Alcohol poisoning, unlike drunkenness, has the characteristic signs of intoxication: vomiting, inhibition of CNS, disorders of cardiovascular system and breathing. Patients usually are in comatose condition. Pay attention to their appearance: clothes are untidy, you caotice sings of involuntary urination or defecation. There is alcohol breathing odour. Skin of the face is hyperaemic and dry. Cyanosis is a sign of respiratory insufficiency, grey shade of skin is a symptom of cardiac disorders. Wet skin might be the symptom of hypoglycaemic coma, hypercapnia or organophosphate poisoning, which are “covered” with the obvious clinic of alcohol poisoning. In case of moderate coma vital functions are usually not involved. Pupils are narrowed or dilated, photoreaction is preserved. Objective criterion of alcohol poisoning is alcohol concentration of the blood:
– less than 1,5‰ – light inebriation
– 1,5‰-3,5‰ – moderate inebriation
– 3,5‰ and more – severe inebriation
Lethal concentration of alcohol is 5-6‰.
The most common complications of alcohol poisoning are next:
– obstruction of the airways with the tongue, soft palate or biological fluids (vomit, saline, sputum, blood) in supine position;
– regurgitation of the gastric contents and development of aspiration pneumonia; lethality is nearly 70%;
– head traumas with brain injuries: patients usually fell and hurt themselves; the problem with such injuries is that the clinic of hematoma (subdural, epidural, intracerebtal) is quite often “covered” with alcohol intoxication and this is why you should always remember about the differential diagnostics. To make a correct diagnosis in case of coma you should check the specific symptoms such as anisocoria (there is no poisoning which causes pupil’s asymmetry!), signs of head injury (scratches, bruises, skull deformations, oto-liquorrhea and nasal liquorrhea, nasal and ear bleeding), asymmetric tendon reflexes and muscle tone, disparity between the amount of alcohol and deepness of coma, prolonged unconsciousness (alcohol coma even without proper treatment lasts only 3-4 hours);
– other traumatic injuries (rib fractures which violate external breathing, spleen or liver ruptures with haemorrhagic shock, ruptures of hollow organs with peritonitis; limb fractures);
– compartment syndrome appears when certain enclosed space within the body for several hours suffers from the decreased blood flow (for example when patients spends few hours in one inconvenient position); even when blood supply will be restored necrotic products will continue pathological process through toxic affection of the life-important organs (for example free myoglobin can cause renal failure).

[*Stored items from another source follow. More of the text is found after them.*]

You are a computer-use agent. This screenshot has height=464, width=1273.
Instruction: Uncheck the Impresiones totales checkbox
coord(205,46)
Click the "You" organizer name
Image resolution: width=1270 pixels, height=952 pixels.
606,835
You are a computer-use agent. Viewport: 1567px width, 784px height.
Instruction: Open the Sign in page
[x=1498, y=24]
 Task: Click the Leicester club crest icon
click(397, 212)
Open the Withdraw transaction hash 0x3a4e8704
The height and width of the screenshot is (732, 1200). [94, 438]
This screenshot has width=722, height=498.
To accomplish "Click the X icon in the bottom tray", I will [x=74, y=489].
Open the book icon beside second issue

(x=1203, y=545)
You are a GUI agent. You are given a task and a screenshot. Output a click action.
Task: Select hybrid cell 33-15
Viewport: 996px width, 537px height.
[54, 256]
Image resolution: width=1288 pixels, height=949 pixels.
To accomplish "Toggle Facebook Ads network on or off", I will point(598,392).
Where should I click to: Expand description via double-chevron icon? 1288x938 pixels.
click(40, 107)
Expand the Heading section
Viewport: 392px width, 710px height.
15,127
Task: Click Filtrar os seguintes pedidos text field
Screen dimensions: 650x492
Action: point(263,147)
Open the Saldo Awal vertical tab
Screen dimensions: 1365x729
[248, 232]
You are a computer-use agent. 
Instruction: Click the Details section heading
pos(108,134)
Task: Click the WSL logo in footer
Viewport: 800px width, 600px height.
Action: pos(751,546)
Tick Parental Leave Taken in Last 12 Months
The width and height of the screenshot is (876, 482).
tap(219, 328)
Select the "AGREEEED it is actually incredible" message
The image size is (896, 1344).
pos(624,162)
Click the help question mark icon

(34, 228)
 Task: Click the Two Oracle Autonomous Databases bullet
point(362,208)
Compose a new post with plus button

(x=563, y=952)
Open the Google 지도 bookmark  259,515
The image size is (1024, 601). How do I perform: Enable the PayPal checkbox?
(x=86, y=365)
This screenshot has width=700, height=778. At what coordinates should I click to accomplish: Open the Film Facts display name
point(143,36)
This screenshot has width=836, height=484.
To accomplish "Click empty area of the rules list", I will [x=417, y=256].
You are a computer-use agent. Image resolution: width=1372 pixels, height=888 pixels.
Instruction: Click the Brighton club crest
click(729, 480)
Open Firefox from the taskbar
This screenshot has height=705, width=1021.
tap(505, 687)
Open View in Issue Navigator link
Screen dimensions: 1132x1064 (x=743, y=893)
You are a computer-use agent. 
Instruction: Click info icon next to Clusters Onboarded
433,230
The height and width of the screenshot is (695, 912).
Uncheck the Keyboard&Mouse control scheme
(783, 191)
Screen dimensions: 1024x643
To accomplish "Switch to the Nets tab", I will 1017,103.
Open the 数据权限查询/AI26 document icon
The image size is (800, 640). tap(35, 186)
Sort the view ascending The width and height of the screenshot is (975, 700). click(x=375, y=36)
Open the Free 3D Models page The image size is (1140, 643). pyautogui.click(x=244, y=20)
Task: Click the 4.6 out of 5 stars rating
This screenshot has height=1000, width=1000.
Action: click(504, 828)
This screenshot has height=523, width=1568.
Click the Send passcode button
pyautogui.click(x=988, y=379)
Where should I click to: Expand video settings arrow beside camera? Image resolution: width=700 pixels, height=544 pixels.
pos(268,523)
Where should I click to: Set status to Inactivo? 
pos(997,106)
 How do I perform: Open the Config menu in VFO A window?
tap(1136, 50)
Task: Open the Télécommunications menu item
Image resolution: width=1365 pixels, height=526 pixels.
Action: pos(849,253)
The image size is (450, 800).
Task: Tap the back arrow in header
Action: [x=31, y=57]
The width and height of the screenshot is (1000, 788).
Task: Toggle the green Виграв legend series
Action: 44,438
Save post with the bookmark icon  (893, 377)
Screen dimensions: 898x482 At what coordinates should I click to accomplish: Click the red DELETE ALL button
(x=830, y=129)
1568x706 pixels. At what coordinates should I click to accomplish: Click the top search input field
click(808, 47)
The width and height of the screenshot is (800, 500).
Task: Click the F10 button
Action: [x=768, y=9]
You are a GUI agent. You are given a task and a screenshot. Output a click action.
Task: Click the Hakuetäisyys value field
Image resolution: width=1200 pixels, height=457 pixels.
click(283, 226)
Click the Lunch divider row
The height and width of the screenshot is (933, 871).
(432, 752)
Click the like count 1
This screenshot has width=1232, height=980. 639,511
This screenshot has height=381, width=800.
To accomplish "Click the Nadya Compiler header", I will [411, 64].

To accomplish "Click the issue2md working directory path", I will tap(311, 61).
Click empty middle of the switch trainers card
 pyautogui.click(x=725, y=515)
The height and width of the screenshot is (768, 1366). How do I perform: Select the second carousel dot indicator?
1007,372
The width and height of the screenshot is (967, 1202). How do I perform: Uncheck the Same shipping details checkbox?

There is always possibility of chronic diseases exacerbations on the background of alcohol poisoning (stroke, myocardial infarction). Remember about the necessity of complete examination (inspection, palpation, percussion and auscultation of undressed patient) of such alcohol victims – it is the only way to find all the “diagnostic mysteries” patients hide!
Intensive treatment:
– evaluate CNS condition (deepness of the coma);
– provide airways patency and adequate respiration (described above; if necessary – intubate the patient and begin artificial ventilation);
– check the cardiovascular system: heart rate, pulse, blood pressure;
– in case of severe hemodynamic disorders provide infusion therapy;
– insert the stomach probe and remove its contents using lavage with water;
– take blood samples and check blood alcohol level (obligatory!);
– prescribe intravenously: 60-80 ml of 40% glucose solution, 60-80 ml of 4% sodium bicarbonate solution, 5-10 ml of 5% ascorbic acid, 1-2 ml of vitamin B1 solution;
– if there are no comorbidities add analeptic solutions i/m (2-3 ml of caffeine or 2 ml of cordiamin);
– in case of severe intoxication begin forced diuresis.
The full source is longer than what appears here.